» La peinture religieuse ne peut exister qu’en s’appuyant sur la nature, en creusant la nature, en arrachant au corps humain, à la figure humaine, sa ressemblance avec Dieu. Idéaliser, au sens chrétien, ne veut pas dire atténuer certains défauts, les cacher. Ces défauts, les vices mêmes, il faut, au contraire, les regarder bien en face et les disséquer jusqu’à ce que l’on y trouve le grain d’or sacré. C’est tout l’effort de l’artiste. »
» Chaque maître a trouvé une manière particulière de peindre. Ce qui est commun à tous, c’est une petite graine très mystérieuse que Dieu a cachée en eux, et qu’ils ont développée comme ils ont pu bien plus que comme ils l’ont voulu. »
» Il faut se résigner à cette constatation que l’art est une des manifestations les plus mystérieuses de l’humanité. La peinture ce sont des lignes et des tons auxquels on met une âme. Seuls les artistes peuvent faire ce miracle. C’est une sorte de présence réelle. »
» Jamais un artiste n’a songé à rejeter la beauté visible; mais il y a toutes sortes de beautés. Chaque œuvre d’art est un reflet, un rayon, un fragment de la divine perfection. Et ces beautés ne sont jamais découvertes par tout le monde. Il faut les lui montrer, à tout le monde, pour qu’il les voie. Il faut même souvent les lui imposer. Aux époques de foi, ces découvertes sont plus facilement admises, car elles sont sanctifiées par les divinités qu’elles représentent matériellement (ainsi s’explique la vogue d’un Greco); mais aux époques comme la nôtre, le conflit est bien plus violent. C’est la nuit complète. Et, si d’aventure quelque pauvre artiste, quelque pauvre croyant, veut tirer quelque malheureuse étincelle de son briquet, la surprise est telle que l’on crie à l’attentat. Le petit éclat brillant donne l’effet d’une bombe. Si un artiste ne peint pas les Vierges avec l’onction de pinceau de M. X…, ou les Christ avec le style de M. Y…, on le traite d’extravagant, et on lui reproche de ne pas s’appuyer sur les » communes ressources de l’art « . »
» Le visage authentique du Christ ne m’intéresse pas, le pittoresque historique.
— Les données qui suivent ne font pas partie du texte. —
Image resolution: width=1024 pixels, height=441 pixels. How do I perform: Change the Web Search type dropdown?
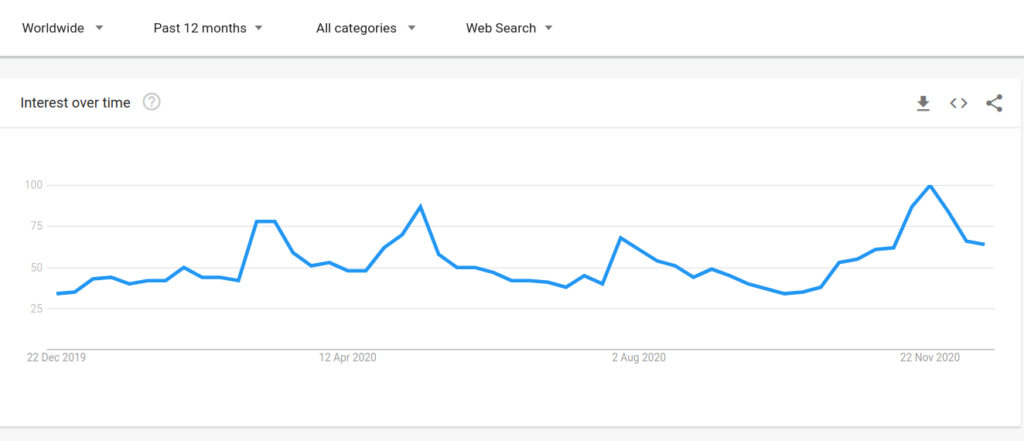[x=509, y=28]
Le véritable Christ, c’est dans notre cœur que nous le trouvons. Nous sommes en lui, il est en nous; si nous sommes bien vrais, nous ne pouvons pas le trouver ailleurs. On m’a reproché de lui donner ma ressemblance, mais c’est fatal. »
***
» En un mot, l’éducation religieuse s’appuie bien moins sur l’amour du bien que sur la peur du mal.
La peur. L’un des visages du démon.
Est-ce que les Apôtres avaient peur du mal ?
Est-ce que les Docteurs avaient peur de la controverse ?
Est-ce que les martyrs avaient peur des coups ?
Aujourd’hui si l’on ne donne plus de coups, c’est surtout que l’on n’aimerait guère en recevoir.
Aujourd’hui on interdit les mauvaises lectures, c’est bien; mais fait-on de bons livres ? Ce serait mieux. Et ainsi à fuir éperdument le mal, on fait moins passionnément le bien.
Il en va de même au point de vue artistique. Dans les écoles officielles, les professeurs font une telle chasse aux… défauts, que les qualités qui ne peuvent se présenter que toutes imparfaites chez les jeunes gens se trouvent invariablement fauchées, dès leur apparition. Ces maîtres oublient la parabole de l’ivraie, qu’il faut laisser librement pousser pour en faire plus sûrement le départ un jour sans risquer de perdre les fruits de la bonne semence.
D’ailleurs tout est si profondément bouleversé dans le domaine des arts, que c’est parmi les peintres » les plus avancés « , les moins croyants, que nous retrouverons la trace des règles plastiques qui ont fait la grandeur de nos ancêtres.
Ces règles que les besoins de leur foi, les exigences de la construction, ont fait découvrir aux artistes du Moyen Âge, elles se retrouvent aujourd’hui aux mains de certains intransigeants » cubistes » ou autres.
Mais ces artistes ne savent pas employer leur trouvaille. Ils ont beau retourner en tous sens la graine rencontrée dans la vie, ils ne pourront l’amener à fleurir; ils ignorent qu’elle n’atteint son complet développement qu’au contact chaud des âmes chrétiennes. Et ces chercheurs s’égarent la boussole en main, ces malades se meurent en serrant dans leurs doigts affolés le remède à leurs maux…
Cependant que nous, pauvres catholiques anémiés, sans boussole et sans remède, nous agonisons perdus dans les fumées d’une sensiblerie qui caresse notre égoïsme, contente notre imagination, tout en négligeant la gloire et l’amour de Dieu. »
Georges DESVALLIÈRES (1861-1950), peintre français.